Set exercise:
Copy the listing below word for word, from its first line down to and including the line containing "coordinates (319, 12).".

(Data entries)

━━━━

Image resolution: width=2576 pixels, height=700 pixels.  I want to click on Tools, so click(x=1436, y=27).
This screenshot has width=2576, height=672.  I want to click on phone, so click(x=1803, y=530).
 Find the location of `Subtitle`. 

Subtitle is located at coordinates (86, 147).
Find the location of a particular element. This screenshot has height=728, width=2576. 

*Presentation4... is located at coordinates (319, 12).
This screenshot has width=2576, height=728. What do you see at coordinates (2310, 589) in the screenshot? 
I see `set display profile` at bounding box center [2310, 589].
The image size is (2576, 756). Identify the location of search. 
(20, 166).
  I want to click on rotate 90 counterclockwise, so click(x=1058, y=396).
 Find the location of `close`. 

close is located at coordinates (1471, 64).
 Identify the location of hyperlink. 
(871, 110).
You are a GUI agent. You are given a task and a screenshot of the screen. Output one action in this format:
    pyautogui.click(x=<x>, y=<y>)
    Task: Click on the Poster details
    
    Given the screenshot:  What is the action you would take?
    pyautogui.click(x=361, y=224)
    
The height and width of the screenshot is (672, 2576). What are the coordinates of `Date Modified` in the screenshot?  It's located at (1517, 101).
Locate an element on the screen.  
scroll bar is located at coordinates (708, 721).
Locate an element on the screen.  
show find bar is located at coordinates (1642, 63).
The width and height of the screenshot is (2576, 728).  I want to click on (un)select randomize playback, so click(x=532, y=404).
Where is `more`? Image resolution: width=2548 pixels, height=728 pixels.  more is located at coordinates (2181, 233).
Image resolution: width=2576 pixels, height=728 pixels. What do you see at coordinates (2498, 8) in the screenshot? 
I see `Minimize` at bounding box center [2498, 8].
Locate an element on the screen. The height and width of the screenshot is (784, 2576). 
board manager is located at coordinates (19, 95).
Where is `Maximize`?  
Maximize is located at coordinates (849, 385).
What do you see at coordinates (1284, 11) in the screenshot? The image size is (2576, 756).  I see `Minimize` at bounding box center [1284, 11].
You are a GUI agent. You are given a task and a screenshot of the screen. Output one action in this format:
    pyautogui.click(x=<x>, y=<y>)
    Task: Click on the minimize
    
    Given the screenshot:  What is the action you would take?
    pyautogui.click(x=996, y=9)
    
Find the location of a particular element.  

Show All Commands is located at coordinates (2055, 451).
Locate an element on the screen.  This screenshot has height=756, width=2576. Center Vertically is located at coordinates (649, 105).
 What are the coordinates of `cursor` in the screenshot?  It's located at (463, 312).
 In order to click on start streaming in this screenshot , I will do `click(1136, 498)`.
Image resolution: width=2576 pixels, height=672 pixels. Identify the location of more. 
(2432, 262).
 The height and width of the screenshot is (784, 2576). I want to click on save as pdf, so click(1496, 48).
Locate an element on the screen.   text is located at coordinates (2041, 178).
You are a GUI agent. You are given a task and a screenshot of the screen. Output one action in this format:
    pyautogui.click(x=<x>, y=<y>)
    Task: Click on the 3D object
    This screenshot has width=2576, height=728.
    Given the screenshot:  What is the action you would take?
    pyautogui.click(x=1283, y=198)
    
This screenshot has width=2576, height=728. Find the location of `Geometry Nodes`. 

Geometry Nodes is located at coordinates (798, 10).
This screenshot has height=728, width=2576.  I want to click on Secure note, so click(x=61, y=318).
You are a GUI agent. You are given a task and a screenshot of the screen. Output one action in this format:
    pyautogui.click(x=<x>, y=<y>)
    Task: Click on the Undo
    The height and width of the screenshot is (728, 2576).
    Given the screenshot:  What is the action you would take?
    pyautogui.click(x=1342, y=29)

━━━━

Complete response:
Image resolution: width=2576 pixels, height=700 pixels.  I want to click on Tools, so click(x=1436, y=27).
This screenshot has width=2576, height=672.  I want to click on phone, so click(x=1803, y=530).
 Find the location of `Subtitle`. 

Subtitle is located at coordinates (86, 147).
Find the location of a particular element. This screenshot has height=728, width=2576. 

*Presentation4... is located at coordinates (319, 12).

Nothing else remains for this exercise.